Michael Barbaro aynı söyleşide, “Jack, bize Twitter’ın geleceği için bir vizyon verebilir misin? Bu vizyonda teşvikler ve algoritmaların çalışma biçimi neye benzeyecek?” diye soruyor. Jack Dorsey’nin bu soruya cevabı ilginç. Çeviri teknolojisi ve gerçek zamanlı çeviri eğilimleriyle ilgili gelişmelerin kendisini heyecanlandırdığını söylüyor. Böylelikle dünyadaki herkesin gerçek zamanlı olarak kendi dilleriyle yazmalarına rağmen birbirlerini anlayacakları bir platform düşlüyor. Barbaro “Yani bu yolla Twitter dünyadaki daha fazla iyi insanın yansıması olacağını mı düşünüyorsunuz, bunun Twittter’daki nezaket sorununu çözeceğine mi inanıyorsunuz?” diye ısrar edince de “Çözer demiyorum ama” diye başlayarak toplulukları, ulusları ve kültürleri kapsayan sorunları daha fazla insanın konuşacağını söylüyor. Pek katılmasam da bu konuda oldukça iyimser görünüyor. Söyleşinin ilerleyen bölümlerinde Jack Dorsey’nin algoritmalardaki sorunların farkında olduklarını, algoritmaların ileride daha şeffaf olacağını hatta herkesin kendi algoritmasını belirleyeceği bir düzenleme için çalıştıklarını söylüyor.
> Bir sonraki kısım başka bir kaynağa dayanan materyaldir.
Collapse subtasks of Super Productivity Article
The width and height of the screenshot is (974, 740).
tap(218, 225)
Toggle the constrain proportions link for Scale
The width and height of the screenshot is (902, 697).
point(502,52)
Bu tartışmaların son sosyal medya düzenlemesiyle Twitter dahil sosyal medya platformlarının “kapatılma” tehlikesi içinde olduğu bir ülke için lüks olduğunu düşünebiliriz. Hatta pek çok hatalı yargı kararının Twitter’daki tepki sayesinde düzeltildiğini örneklerle ortaya koyabiliriz. Evet, kesinle bardağın bir dolu tarafı var. Onu Türkiye’ye özel olarak kaybetme riskimiz de var. Ancak bütün bunlar, sosyal medya platformlarıyla ilişkimizin de aslında bir sosyal deney olduğunu görmemize engel değil. Bu teknolojinin çok başındayız. Sonuçlarından onu kurgulayanlar dahil kimse emin değil. Dolayısıyla onun içindeki davranışlarımız da, sonuçları üzerine de daha fazla düşünmemiz gerek. Bu konuda yolun çok başındayız. Tıpkı Jack Dorsey’nin dediği gibi ipliği çekmeye devam ediyoruz. Umarım çektiğimiz bu ip bizi şimdiye kadar olduğu gibi bölmeye değil de birleştirmeye vesile olur.